Simpson was acquitted of the 1994 killings of his ex-wife, Nicole Brown Simpson, and her friend Ronald Goldman in Los Angeles. But he was found liable for their deaths in a civil case in 1997 and ordered to pay the victims’ families $33.5 million.

Florida corrections officials have said in the past that they must accept the transfer if Nevada’s request meets the established criteria. A Florida corrections spokeswoman, Ashley Cook, said her agency has not received a transfer request or documents about Simpson.

He becomes eligible for release Sunday, but LaVergne said he doesn’t know where or when it will happen. He expects to learn more when Simpson notifies him that he is being moved from Lovelock Correctional Center in northern Nevada.

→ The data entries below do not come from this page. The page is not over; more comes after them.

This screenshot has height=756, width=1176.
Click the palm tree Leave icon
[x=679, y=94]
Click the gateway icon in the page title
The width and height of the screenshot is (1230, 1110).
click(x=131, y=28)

Release plans are in motion but need to be finalized for Simpson to be freed, perhaps as early as Monday in Las Vegas, Nevada prisons official Brooke Keast said. Citing safety concerns, she said the plans were not being made public.

Simpson’s attorney said he will begin pressing for answers if his client is not free by Oct. 8. LaVergne said he spoke with Simpson by telephone Thursday and that he is excited about his pending freedom.

“He’s really looking forward to the simple pleasures,” LaVergne said. “Seeing his family on the outside, spending time with them, eating food that’s not packaged.”

Simpson wants to eat steak and seafood and get a new iPhone, LaVergne told ABC’s “Good Morning America.”

Simpson won parole in July after serving nine years of a possible 33-year sentence for his 2008 conviction on armed robbery, kidnapping and other charges.